Rapat langsung diserahkan ke Ilham untuk diambil alih. Ilham sepertinya sudah terbiasa menangani kasus yang abstrak tanpa petenjuk seperti ini, wajahnya yang dingin tetap tenang. Sejak awal pertemuan, tidak ada satu senyumpun terukir diwajahnya, tampan tanpa ekspresi sedikitpun.
“Selamat siang semuanya, kalian bisa memanggil saya Ilham. Mulai hari ini kita akan mula bekerja sama mencari Benang Biru dari masalah ini,” Ucap Ilham membuka suara perkenalan.
“Maaf tuan, bukankah itu disebut Benang merah bukan benang biru seperti yang tuan ucap barusan. Ataukah ada pengertian baru dari istilah tersebut,” Tanya peserta rapat yang sedikit keheranan.
“Tidak, artinya sama saja. Saya lebih suka warna biru ketimbang merah, jadi kita menyebutnya benang biru saja,” Jawab Ilham dengan wajah datar tanpa bersalah.
Semua peserta yang hadir bingung serta menahan ketawa, tapi urung karena melihat tatapan Ilham yang tajam dan serius tanpa bercanda.
Selang beberapa menit, Ilham selesai menyampaikan strategi yang akan mereka lakukan dalam upayan pemburuan Klootzak.
“Saya harap dipertemuan kita selanjutnya besok semua data-data dan informasi yang saya butuhkan sudah harus ada, agar kasus ini segera dipecahkan tanpa membuang-buang waktu,” Pungkas Ilham dengan wajah datar sebelum mengakhiri pertemuan hari ini. Besok mereka akan rapat kembali dengan membawa semua catatan yang menjadi benang biru kasus Klootzak.
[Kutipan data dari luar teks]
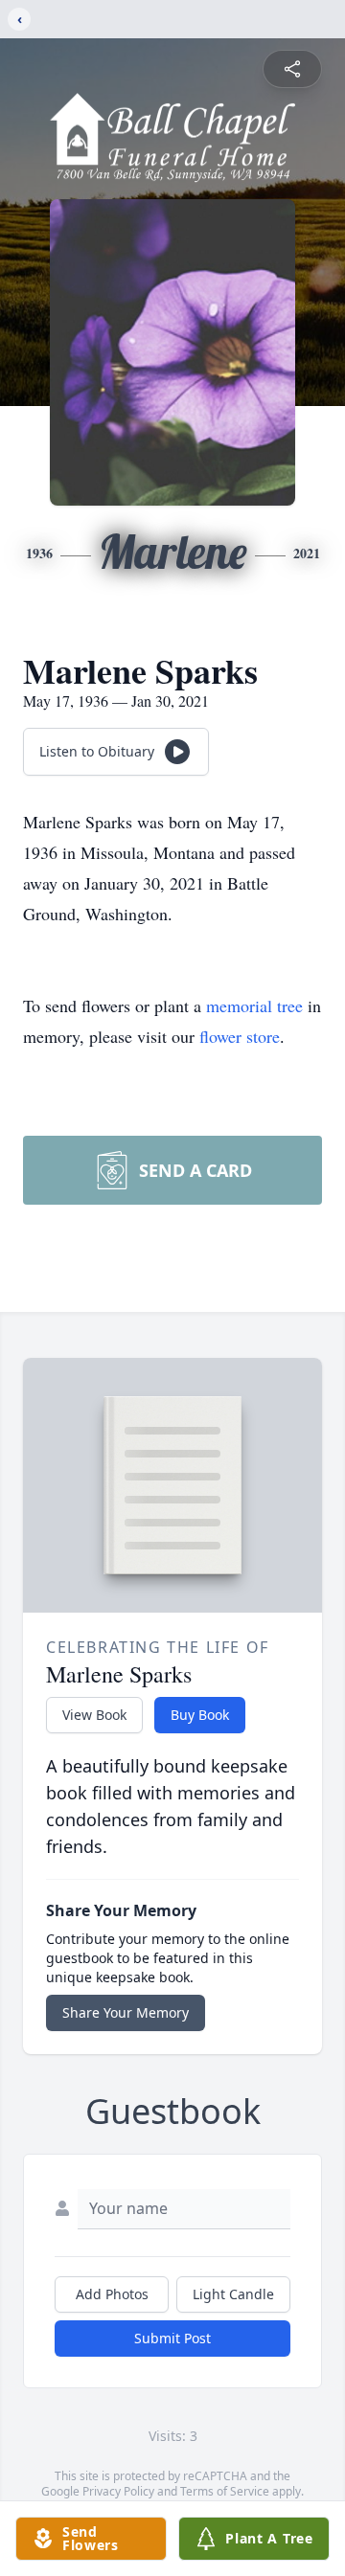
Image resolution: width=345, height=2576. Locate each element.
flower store (239, 1036)
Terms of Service (224, 2491)
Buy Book (200, 1715)
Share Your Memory (125, 2012)
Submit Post (172, 2338)
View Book (94, 1715)
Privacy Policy (118, 2491)
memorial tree (254, 1005)
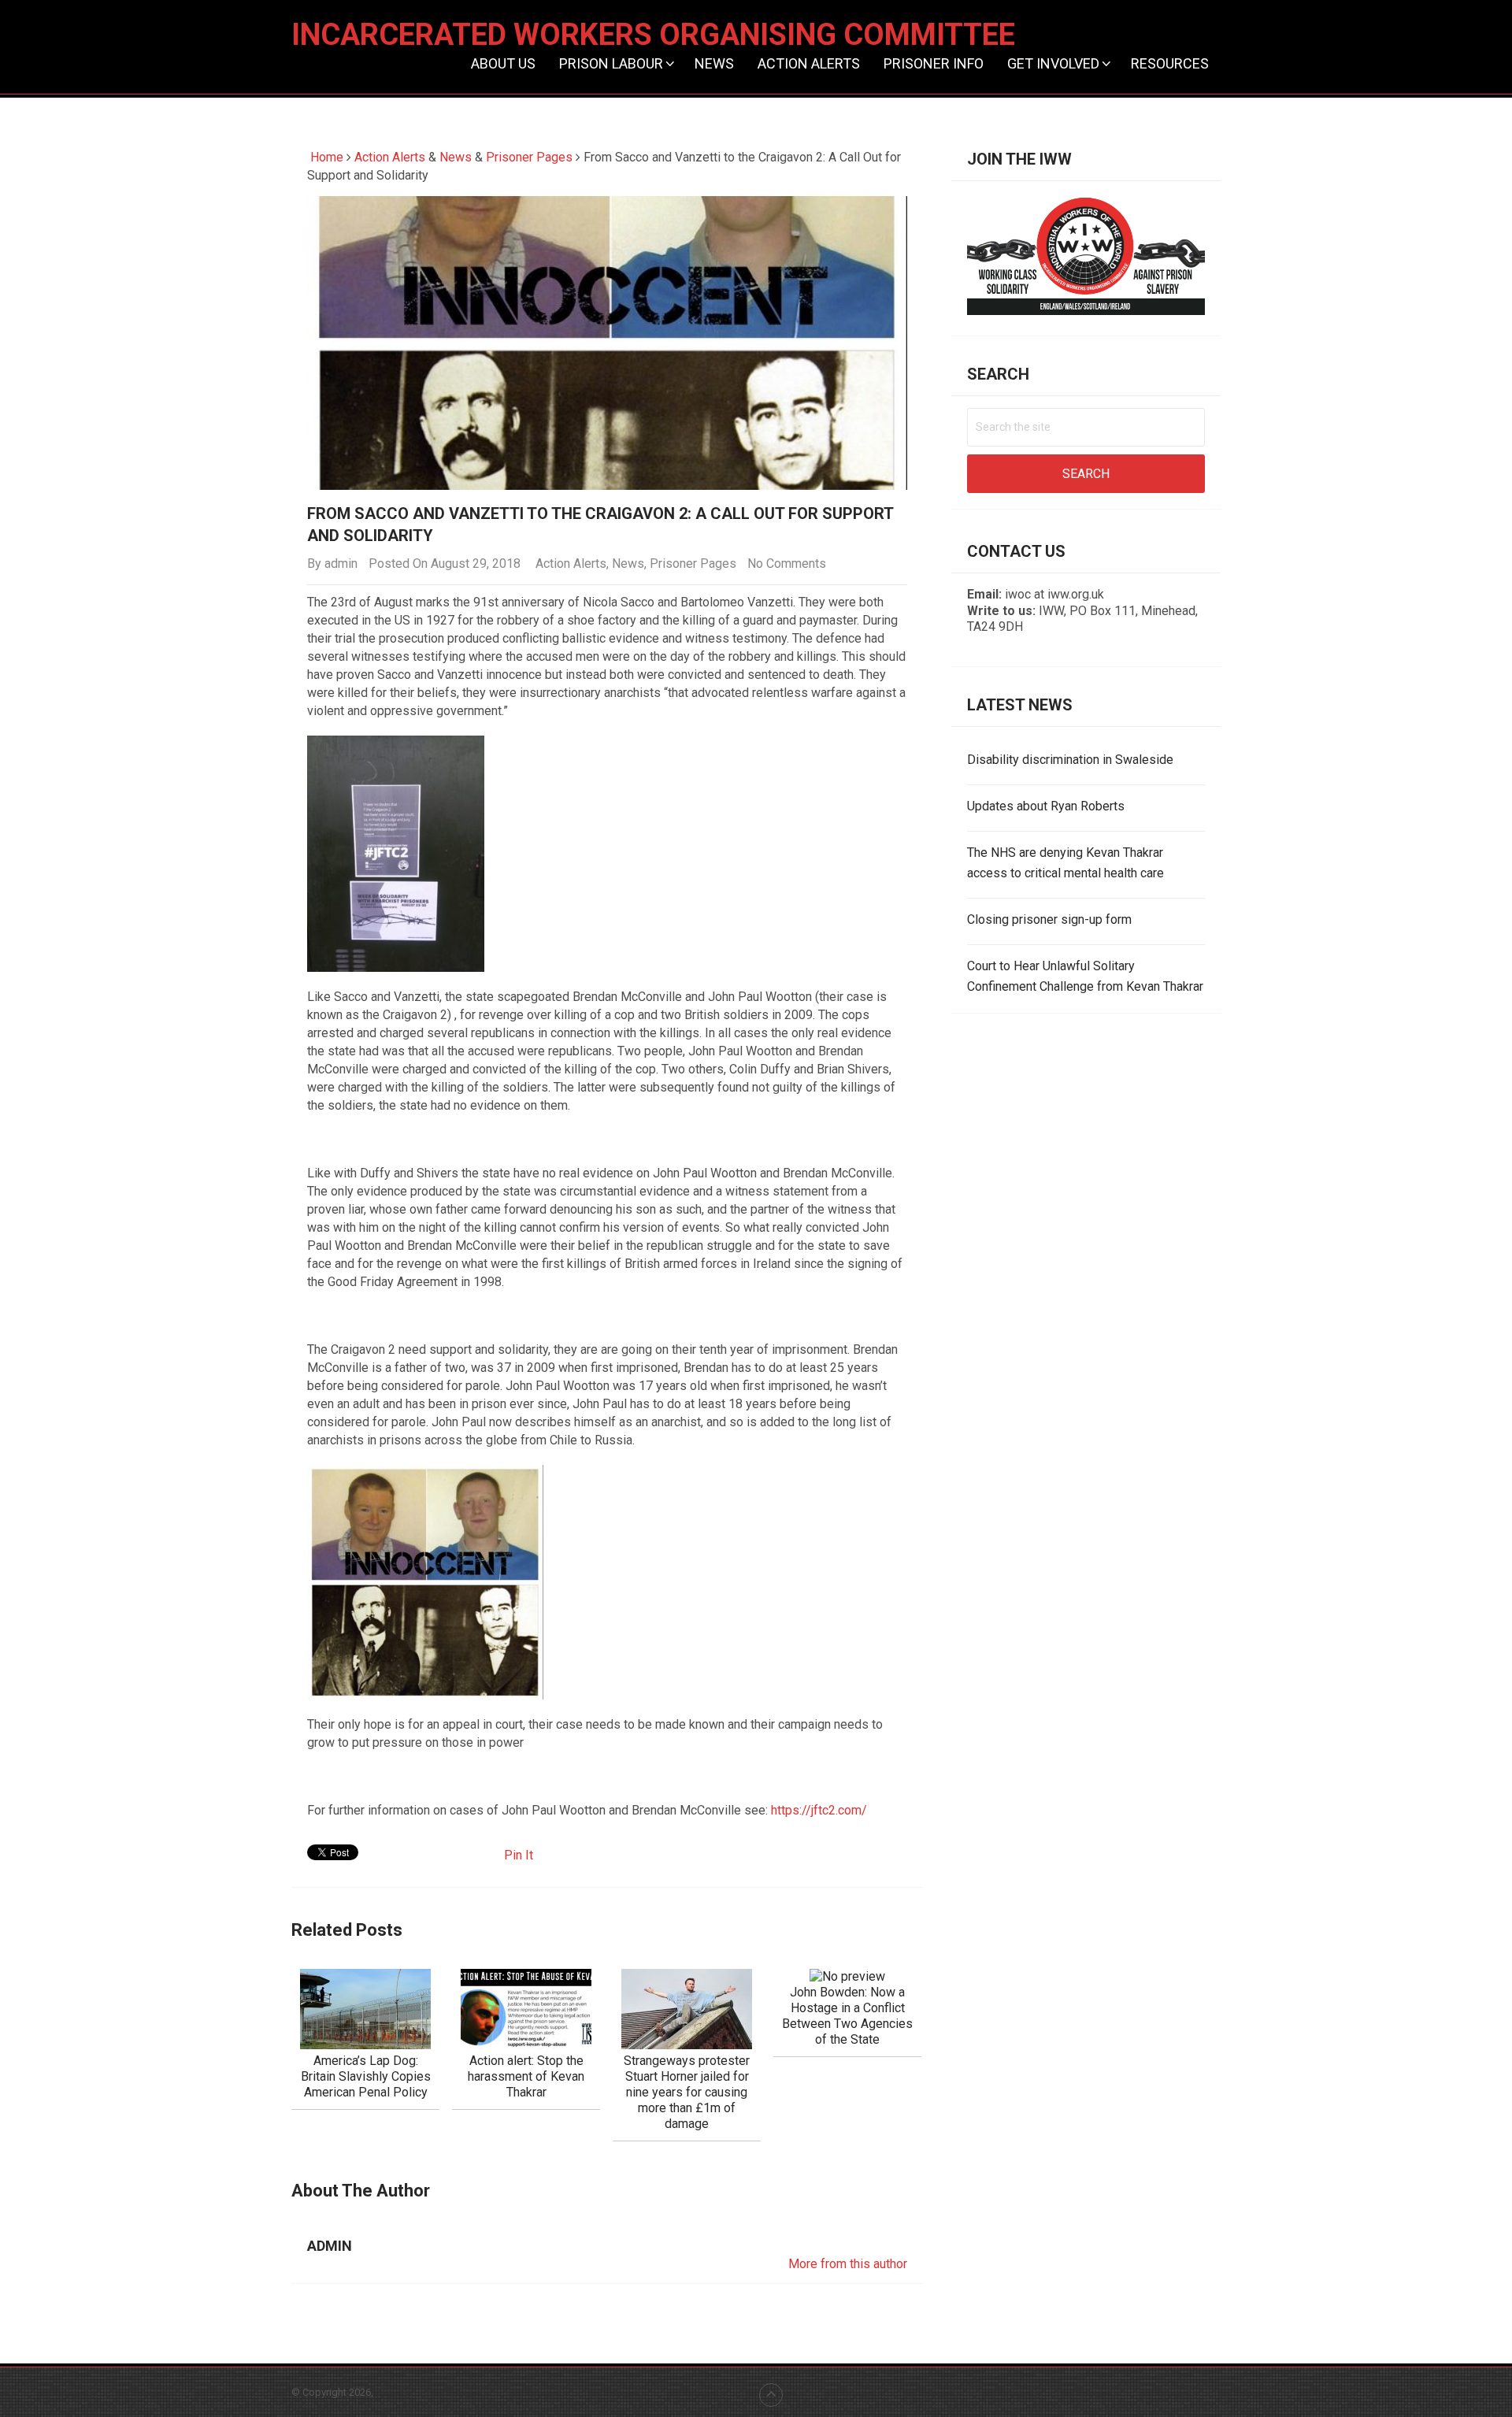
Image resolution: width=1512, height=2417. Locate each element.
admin (341, 563)
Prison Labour (611, 63)
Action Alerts (809, 63)
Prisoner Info (934, 63)
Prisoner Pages (529, 157)
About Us (503, 63)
Semua warga bubar dan mulai berpencar mencari segala informasi yang dapat dijadikan petunjuk pembongkaran identitas Klootzak. Bukan saatnya lagi menghindar dengan menutup pintu rumah rapat-rapat dan membiarkan masalah ini berlarut dan makin membesar. Perubahan akan terjadi jika kita berusaha untuk mengubahnya. Semangat warga bangkit kembali, menyingkirkan semua rasa ketakutan dan kebanaran harus diungkapkan.